SoDu (South Durham) Blues & Heritage Festival:
Benefit for John Dee Holman
Sat., May 3, 1-6pm – $10 person/$15 Family of 4
Ages 12 and under free
5410 Hwy 55
One chilly Sunday afternoon back in February, I sat across from John Dee Holman in the Boom-Boom Room (translated: the back room) at the Blue Note Grill. He was there to play a little with Tad Walters. I was there to get a story and hear a bit of him and Tad playing the blues. Joan, his long-time girlfriend, and I had already done our hugs and high-fives. Not a bad way to spend a winter-just-won’t-go-away afternoon.

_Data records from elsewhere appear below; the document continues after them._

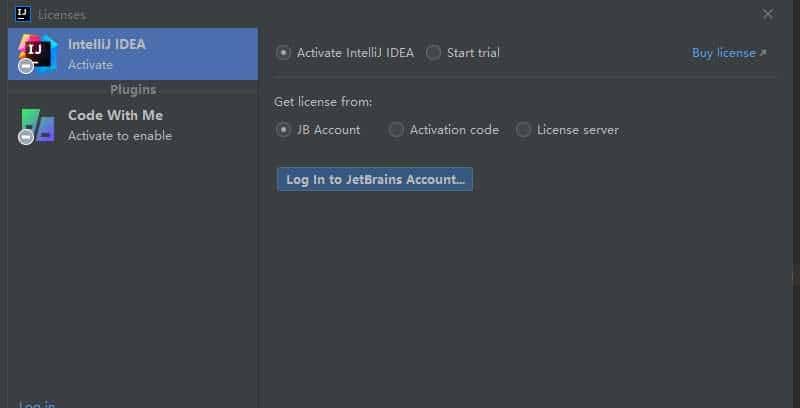Click the minus badge on Code With Me icon
This screenshot has height=408, width=800.
26,137
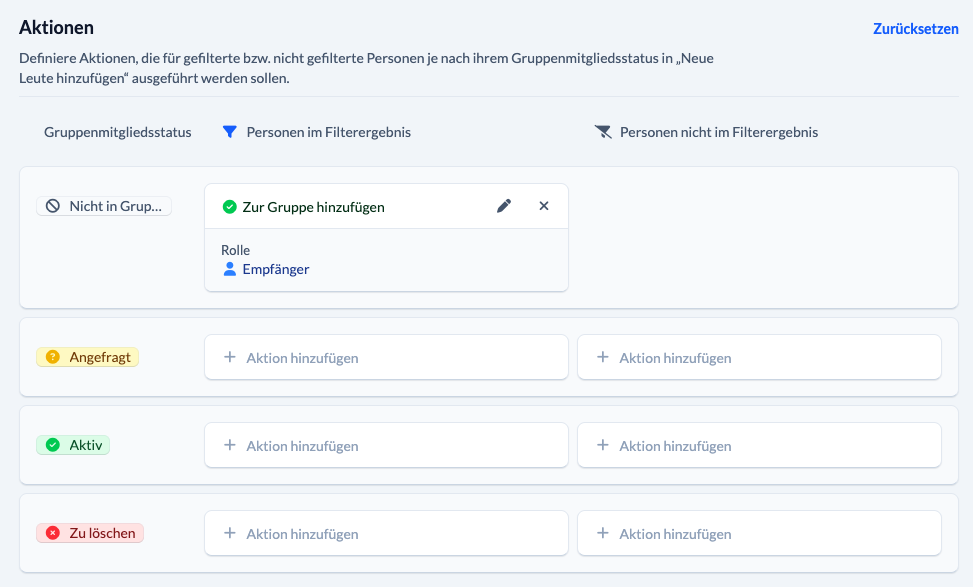The image size is (973, 587).
Task: Add action for Zu löschen persons not in filter
Action: coord(759,534)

I teased Holman by admiring his blue-suede-shoe-blue corduroy trousers and asking if was ready to do some buck-dancing. He hid a cackle behind his gnarled hand at the very idea of a man his age dancing. “Might need a drink for that,” he said with a hint of mischief, adding “Get Joan to tell you how she ‘usta run a liquor house.” Drink or not, the man can tell some stories.
Hillsborough-born, now living in Durham, Holman, long considered a Piedmont blues legend has toured both nationally and internationally. His first, and perhaps best album, Bull City After Dark, produced by the National Council for the Traditional Arts was nominated for a WC Handy award. The record is sadly out of print and no longer available, but new local efforts are underway to try to locate the original masters. Holman was the recipient of a 1994 North Carolina Folk Heritage Award.
Talent. Awards. Recognition. You’d think that would have left Holman set for life. But circumstance and hard times, that what makes the blues, have left him with major struggles that include losing his house. Even he says “ain’t got no head for bidness,” which is why he’s trusted others, many times misplaced. The Triangle Blues Society in conjunction with Papa Mojo’s Roadhouse, the Hayti Heritage Center, the Blue Note Grill, Music Explorium and the Questell Foundation decided to do something to help their blues brother.
“John Dee can drive a rhythm section into the dirt,” said blues-guitarist Charlley Ward. “We can’t let him down.”
Gary Messenger, President of the Triangle Blues Society agreed. “John Dee Holman represents the wellspring of the NC blues, particularly the Piedmont region which bears the name that graces John Dee’s music. It’s the responsibility of the Triangle Blues Society to take care of the music and when we can, those who make it.”
The inaugural festival, serving as a tribute fundraiser for the legendary Holman, is also an open membership drive for the Triangle Blues Society, (TBS), a volunteer-run, non-profit dedicated to honoring and keeping traditional and contemporary blues alive in the Triangle. Messenger elaborates, “by joining and supporting the TBS, we continue to play it forward and insure though our work and contributions that this indigenous for of music, the Blues, will be here long after we have moved on.”
Join or renew your TBS membership at the event, and you’ll save $5 on the ticket, plus receive gift cards to Papa Mojo’s Roadhouse, the Blue Note Grill, and a Triangle Blues Society T-Shirt.
Lining up to play one of two stages are John Dee Holman, Tad Walters, Chuck Cotton, Tornado Blues Band, Charlley Ward Band, Joe Bell & the Stinging Blades, Josh Preslar, Eric “E-Train” Manning, the Beauty Operators, Mel Melton, Jasme Kelly, Sacrificial Poets, Buddy Black, and Emma “Big Mama E” Davis. Last minute entertainment additions are possible.
Family friendly activities include food, music, dancing, arts and crafts, and more. Donations for the Food Bank of Central & Eastern NC are encouraged.
But back to that Sunday afternoon in the boom-boom room. I asked Holman who he had played with that stood out above all the others. His answer? “Taj Majal, and that guy sitting right over yonder” pointing straight at Tad Walters.
It’s all about supporting and protecting our cultural assets, one of which is John Dee Holman, co-author of “Chapel Hill Boogie.”